I don’t tend to do that much preparatory drawing, and as I’m using neat black ink much of the time, the work feels quite performative, as I don’t really have a second go at each respective mark I’m making. However, I make a lot of drawings and many of them have very similar compositions and imagery, so there comes a point where I start to feel both excited at the new kinds of images I’m producing, which have a ‘live’ element to them, and yet also confident in managing the material’s fluidity and therefore greater control of the imagery. There is a tipping point when I feel a little too confident with what I’m doing in terms of the handling of the ink in relation to an over-familiarity with the image, and at this point a certain degree of energy is lost and things start looking ‘flabby’. There is a kind of sweet spot where I’m neither inept nor too well-versed that seems, for my purposes, productive, but time-sensitive.
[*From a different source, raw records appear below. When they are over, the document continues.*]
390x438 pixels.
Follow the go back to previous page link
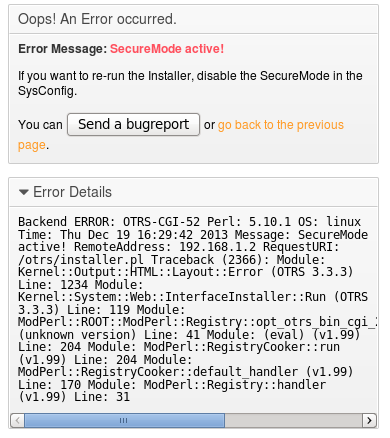281,125
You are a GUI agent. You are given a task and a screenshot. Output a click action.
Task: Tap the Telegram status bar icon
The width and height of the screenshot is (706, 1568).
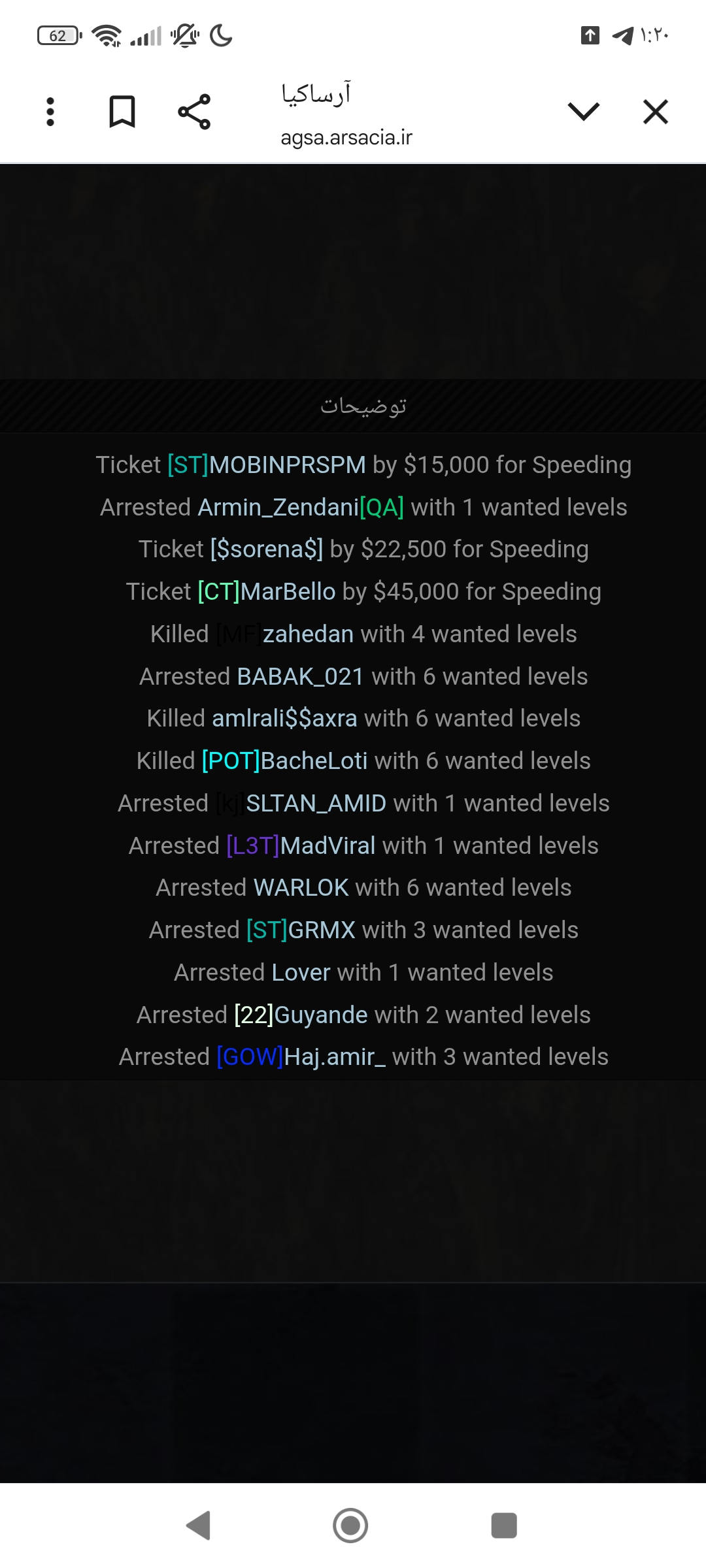[622, 35]
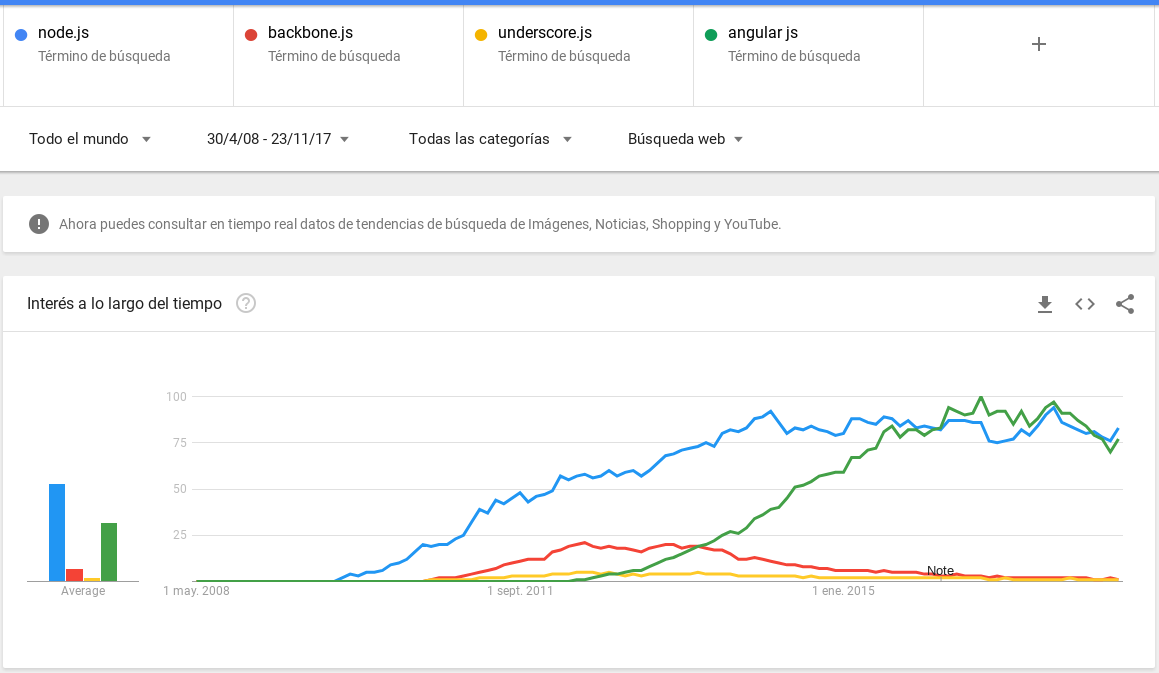Edit the underscore.js search term

(x=545, y=33)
Ambivalent Man with Peacock, 2015, ink, emulsion on paper, 210cm x 180cm
The male figures are supposed to be a personification of ambivalence, with their somewhat confused expression on their faces, their puzzled brows. Ambivalence is something that pervades the work and its attitudes. It’s something that I feel is a base-line condition for the work as so many of the things that I think are paramount to it, feel irrefutably complicated and without straightforward answers or positions. For example, I make paintings and drawings and objects that are ready-made for a market and are (in part) perceived to be made for that market. Whilst I refuse to reduce the medium of painting to ‘merely’ the world of luxury goods, I cannot deny that we make work in the face of that and despite that condition. But I continue to make these things because I see that they can and continually do transcend that particular status, as well as realising that this may also be impossible. I want my work to speak to this dynamic between its potential role as critical agent and its function as complicit to the very thing that might undermine that criticality. I’m interested in wearing this kind of problem on the works’ sleeve, but also wearing it lightly, so that there are other thematics that can be legible over a medium that has a lot of political baggage.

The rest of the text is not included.